Proof: One direction is obvious: if G_f has a negative cost cycle, we
can circulate some positive flow on it. This will a new circulation f'
with strictly smaller cost than f. Therefore, f is not optimal.
For the other direction, we need to show that if f is not optimal,
then G_f has a negative cost cycle. Let f^* be a flow of lower cost
than f (it exists since f is not optimal).
What we want to say is that f^*-f is a circulation in G_f, but we need
to be a little more precise about this. Let c_f denote the capacity
function in G_f. We define a flow F in the residual graph G_f
as follows:
* if f^*(e)-f(e) >= 0, F(e) = f^*(e) - f(e).
[Note that 0 <= F(e) <= c(e) - f(e) = c_f(e)]
* if f^*(e) -f(e) < 0, then we have f(e) > 0, and so G_f has a
backedge e' of capacity f(e), and we set F(e') = f(e) - f^*(e).
[Note that 0 < F(e') <= f(e) = c_f(e)]
The notes in brackets above show that F obeys capacity constraints in
G_f. F also obeys flow conservation since both f^* and f do,
(everything is nice and linear).
Therefore, F is a legal circulation in G_f. Also, since f^* had lower cost
than f, f^*-f and therefore F has negative cost.
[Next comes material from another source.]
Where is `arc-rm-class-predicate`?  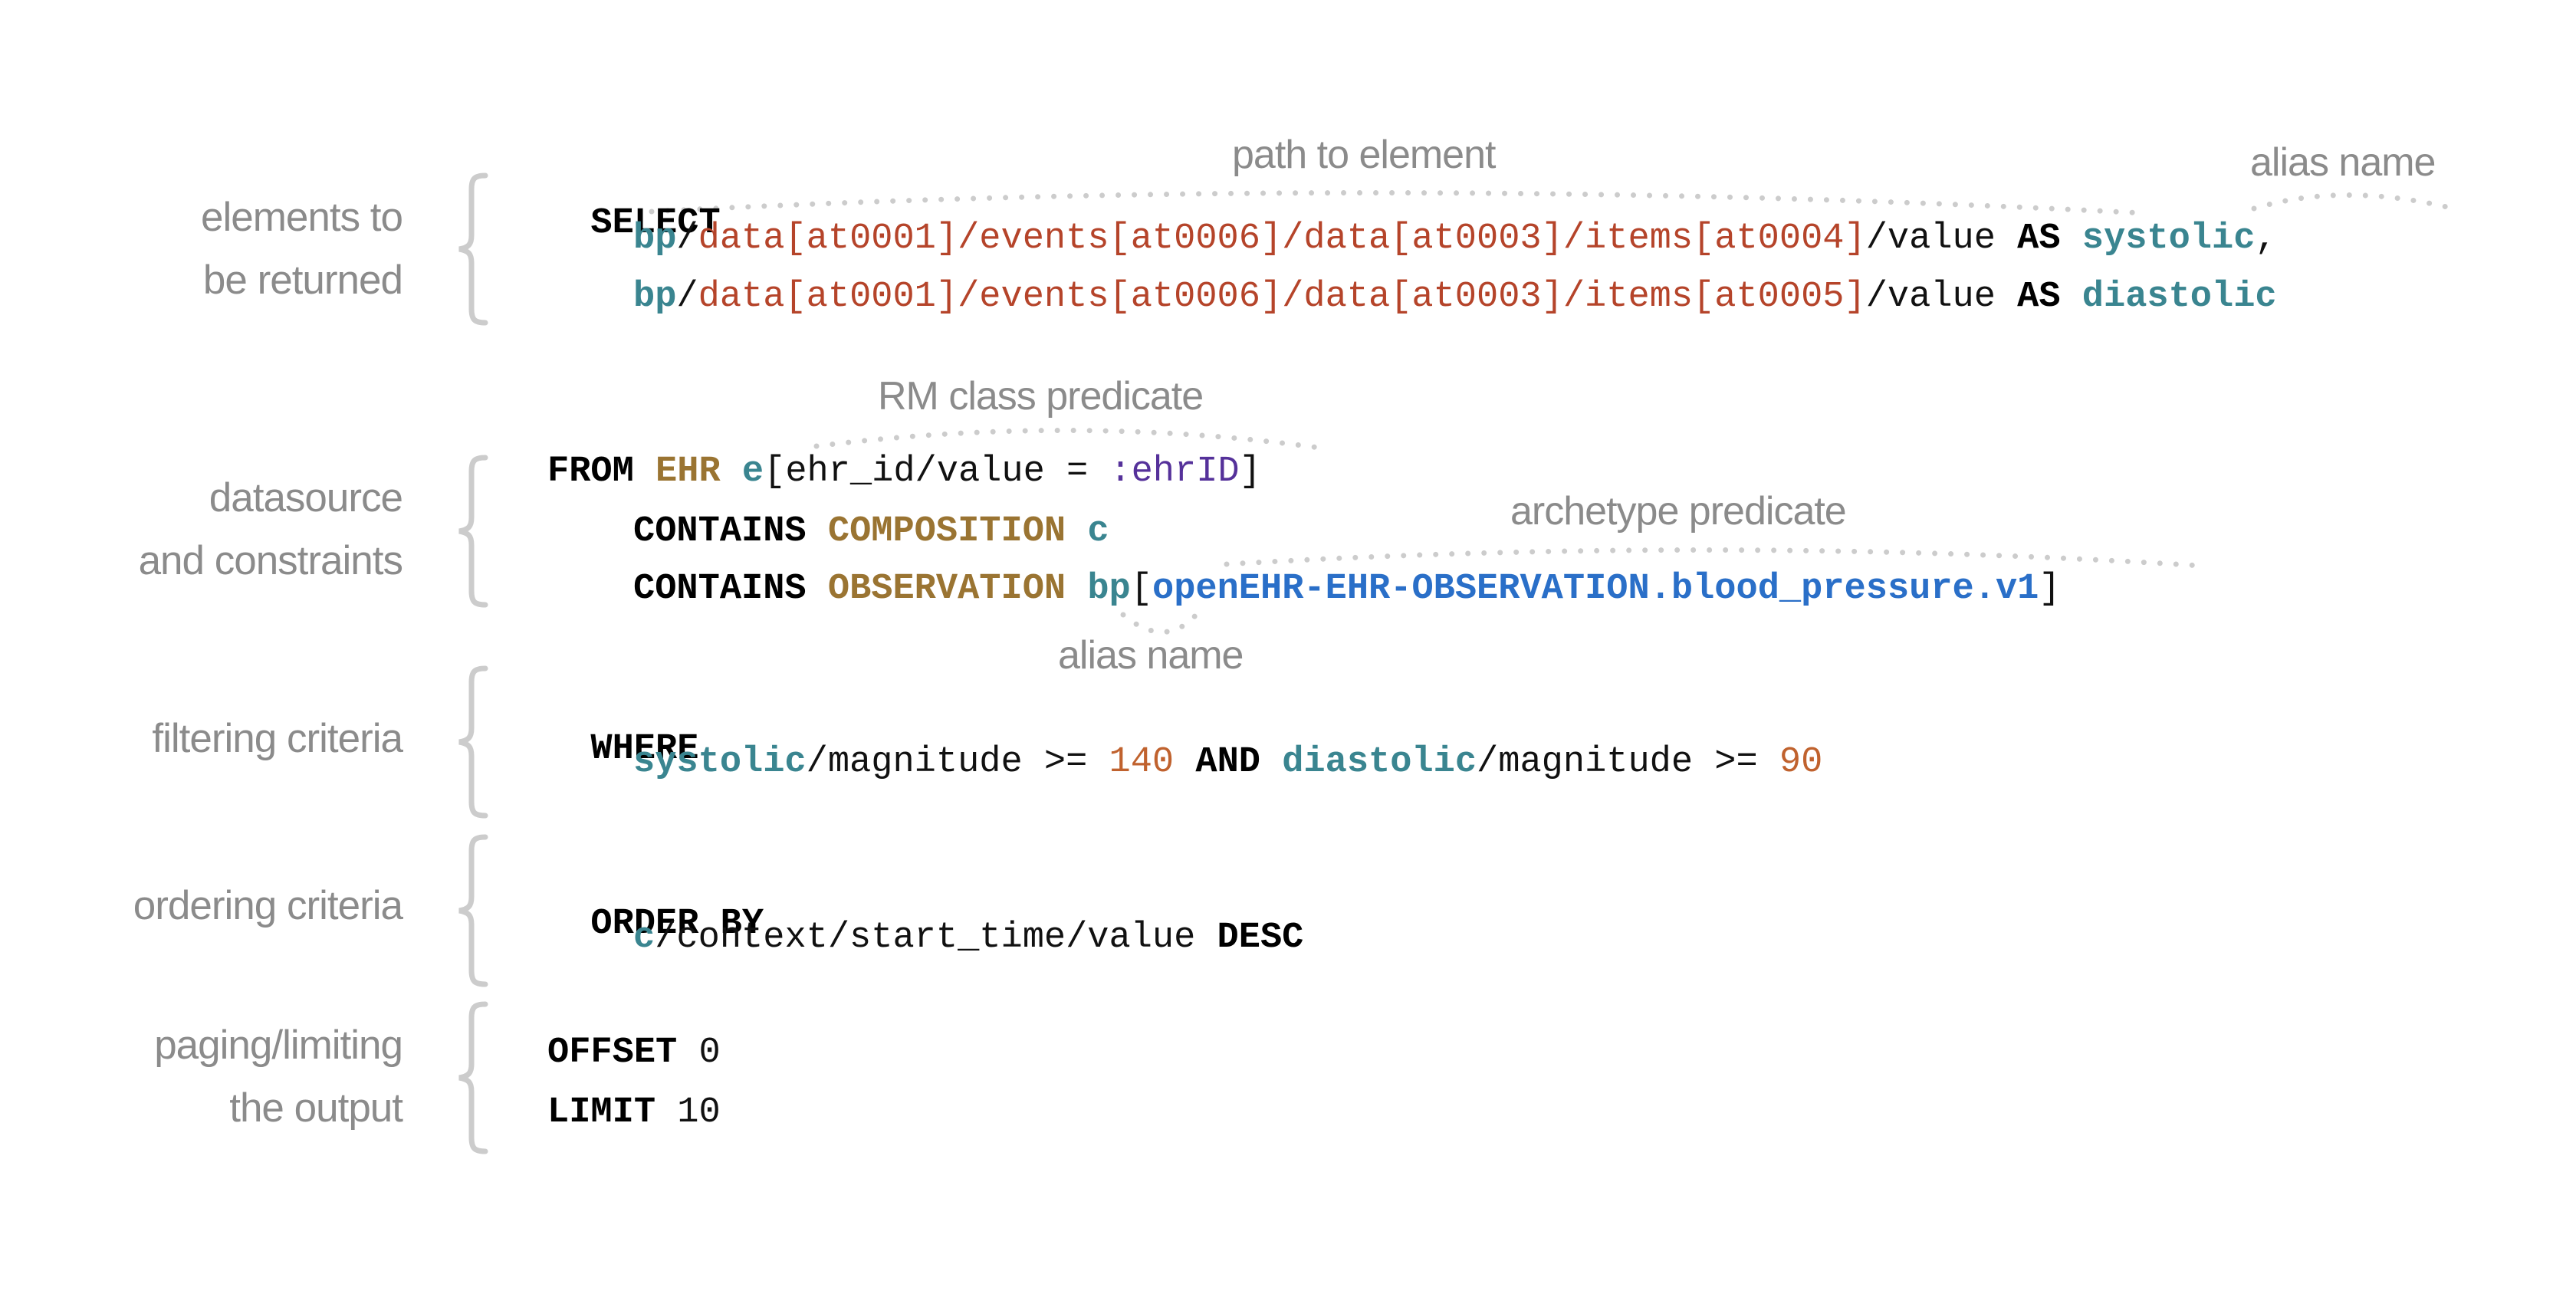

Now, we claim "any circulation with negative cost (such as our F
above) must route positive flow along some cycle of negative
cost". Note that this would imply that G_f has a negative cost cycle
(since F only routes flow on edges in G_f), and this is exactly what
we wanted to show.
So, why is the claim true? One way prove this is by induction on the
number of flow carrying edges. The base case is 2 edges -- in this
case the circulation must route flow on a cycle of length 2 (i.e., an
edge and the reverse edge) and this cycle must have negative cost.
Now, given a circulation F, we can start at an arbitrary flow carrying
edge, and continue walking on the network, at each step using a flow
carrying edge out of the current node (by flow conservation, if
positive flow entered a node, there must be at least one outgoing edge
with positive flow). This process must eventually close a cycle, say
C. If C has negative cost, we are done finding a negative cost
cycle. Otherwise, we can reduce the flow on each edge of C by the
minimum value of flow on edges in C. This gives a new circulation F'
of cost at most that of F (and hence F' also has negative
cost). Moreover, F' has at least one less flow carrying edge (namely
the edge(s) in C with minimum flow) compared to F. By induction, F'
must route positive flow along some negative cost cycle, and of course
F too routes positive flow along this same cycle.